The impact that the current oil market shock will have on independent players

“I would expect significant restructuring of the (US) independent sector. The assets don’t go away. They are just put into the hands of people with better finances or better financial management. And that will either be the majors or some entrepreneur who figures out a different way of extracting just enough oil so that they don’t need to borrow money to do that. It’s a financial self-sufficiency that will take place.”

On how international oil majors might adapt to a post-COVID-19 world

“When they look at the future, they obviously look at themselves and say: we need to be appealing to our investors. Which means that we not only have to have great financial returns but also do things that society really wants them to do - not produce so much carbon dioxide, reduce their carbon footprint, reduce their methane emission footprint.

“I expect they look at oil in particular and oil products and say to themselves: maybe this is an area where I won’t actually be able to grow. I might just extract some cash and I’ll let the state companies who, after all, produce most of the oil in the world, take on that business.”

On the linkages between the pandemic, climate change, and the energy transition

“People are beginning to think that nature and what it can do to human beings is far more powerful than any president, prime minister, or army. It is a gigantic force.

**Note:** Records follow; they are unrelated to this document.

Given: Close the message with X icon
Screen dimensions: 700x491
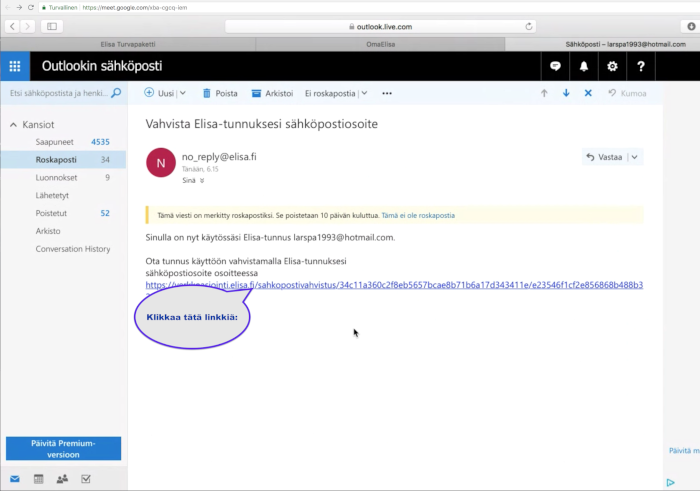Looking at the screenshot, I should pos(588,93).
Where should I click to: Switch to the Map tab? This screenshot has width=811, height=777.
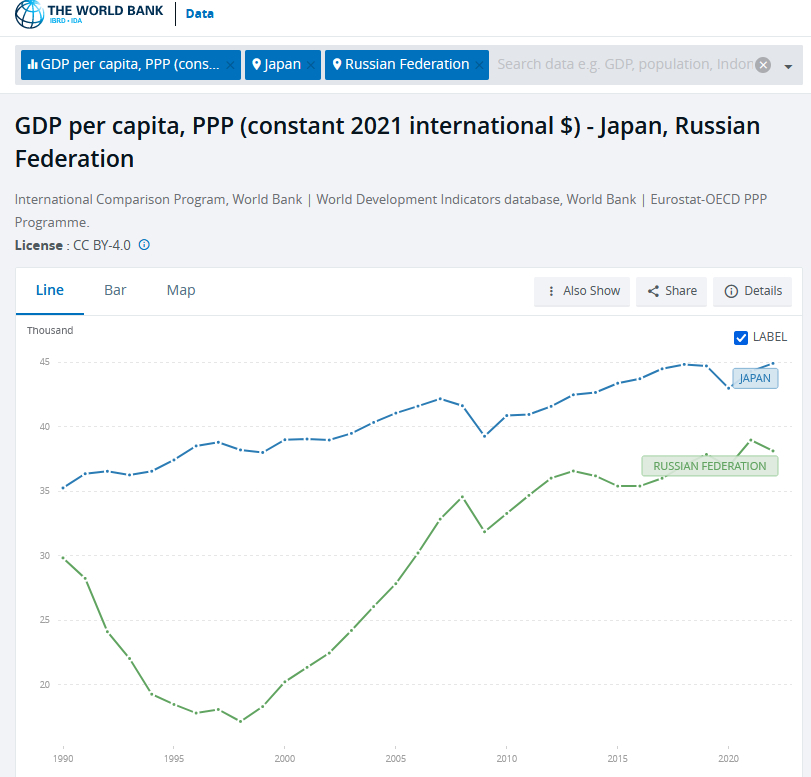coord(181,290)
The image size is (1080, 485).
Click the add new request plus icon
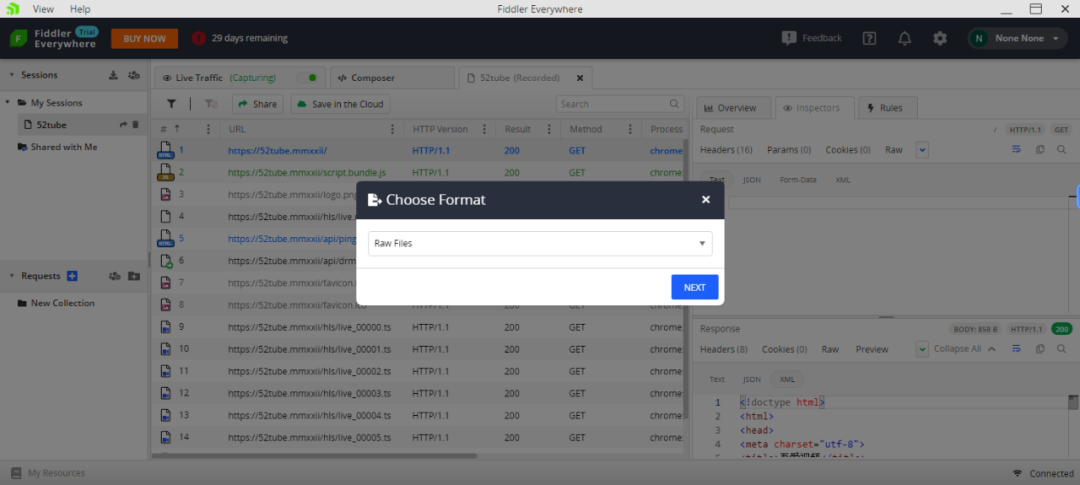[x=72, y=276]
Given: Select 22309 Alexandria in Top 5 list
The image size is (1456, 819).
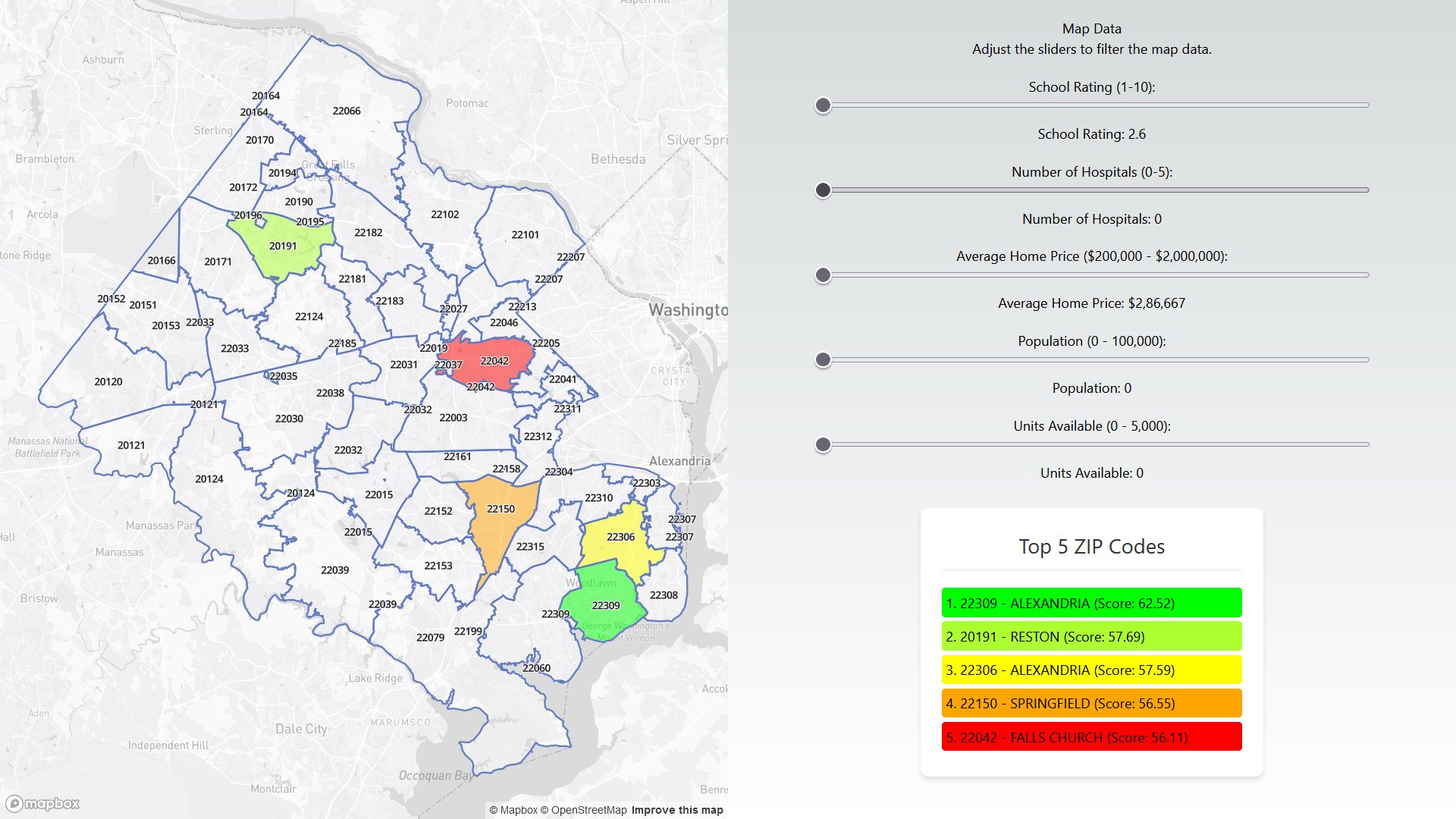Looking at the screenshot, I should (1091, 603).
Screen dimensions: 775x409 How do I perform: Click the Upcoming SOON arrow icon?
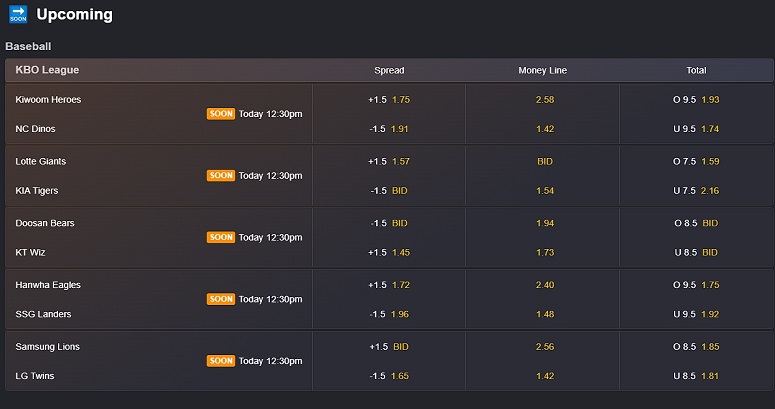click(18, 15)
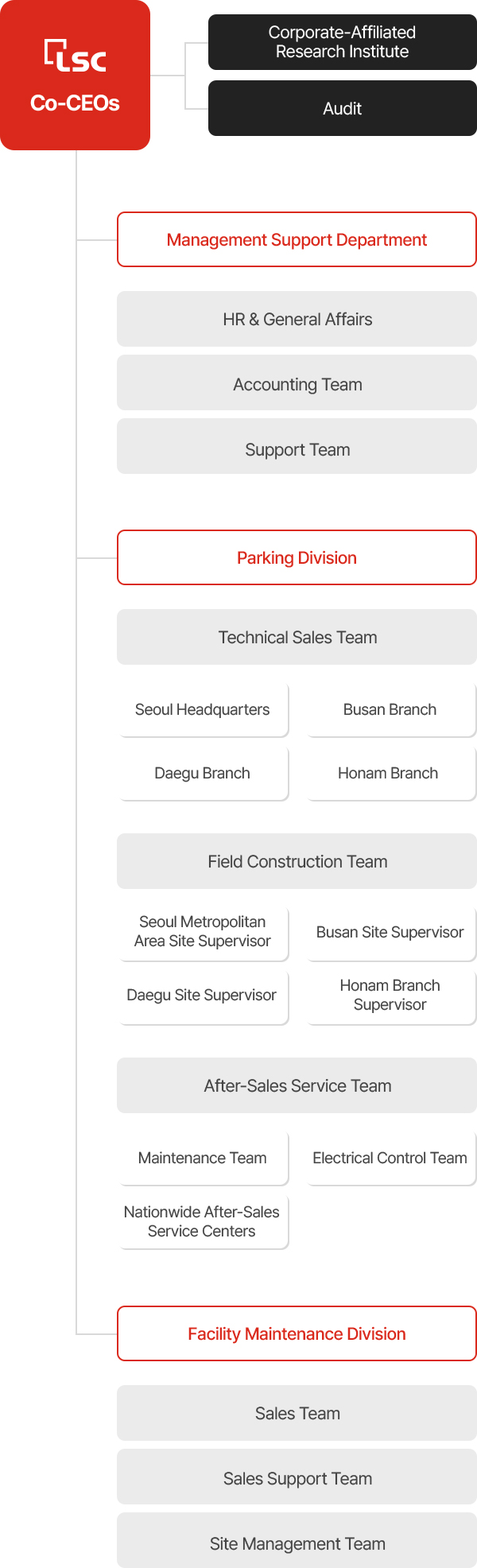Viewport: 477px width, 1568px height.
Task: Choose Honam Branch Supervisor box
Action: (x=390, y=996)
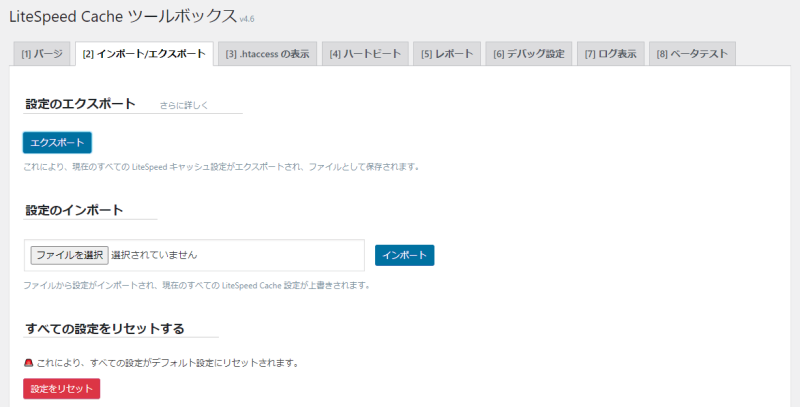Click the 選択されていません file input area
The height and width of the screenshot is (407, 800).
point(161,255)
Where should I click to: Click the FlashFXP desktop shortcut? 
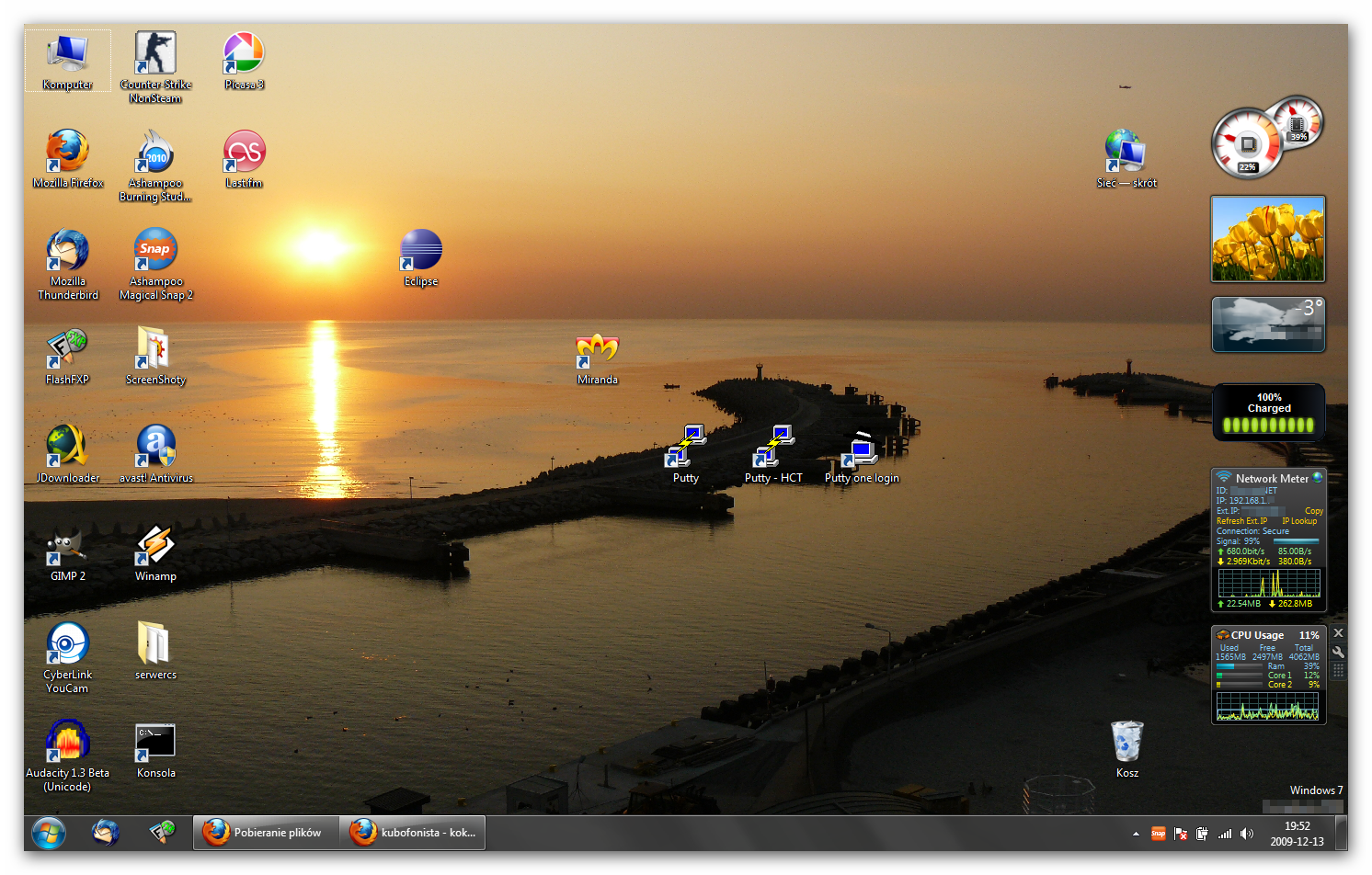67,349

“We have to think very carefully about resilience in the face of nature doing some pretty extraordinary things, especially if we induce them by the activities that we’ve done, which is namely putting a lot of CO2 in the atmosphere and creating a change in climate.

“Climate change is man-made, and it will be something that nature will reinforce and cause problems. I think that’s beginning to be realised. If anything, that’s being reinforced by the COVID crisis.

“The energy transformation is alive and well. I do think that governments will think very hard about moving backwards before they take any change. In these transitions that we see today certainly government is back big time. So stand by for regulation and taxes.”

On the future energy mix

“We won’t eliminate all hydrocarbons. What we will do is reduce their contribution, their percentage contribution to the world of energy. A lot of that will come by reprocessing hydrocarbons to get rid of the carbon as well as adding new energy sources.

On the application of data and technology that will drive change in the energy industry

“At the board level, today this is all part of the ESG activity that will become even more important for boards and investors. People really want to know whether what companies are saying is actually what they are really doing when it comes to everything else except generating this quarter’s earnings per share.

On the biggest surprises he expects in the world of business post-COVID-19

“A different view of efficiency when it comes to business: ‘Just-in-time,’ spare inventory, extended supply chains are all very important. And they’ve done great things for the world. But they’re not necessarily as robust as we need them. I think there will be a change in the way people think about business. If you can manufacture it locally you probably should do that, provided you can do it at an effective cost.”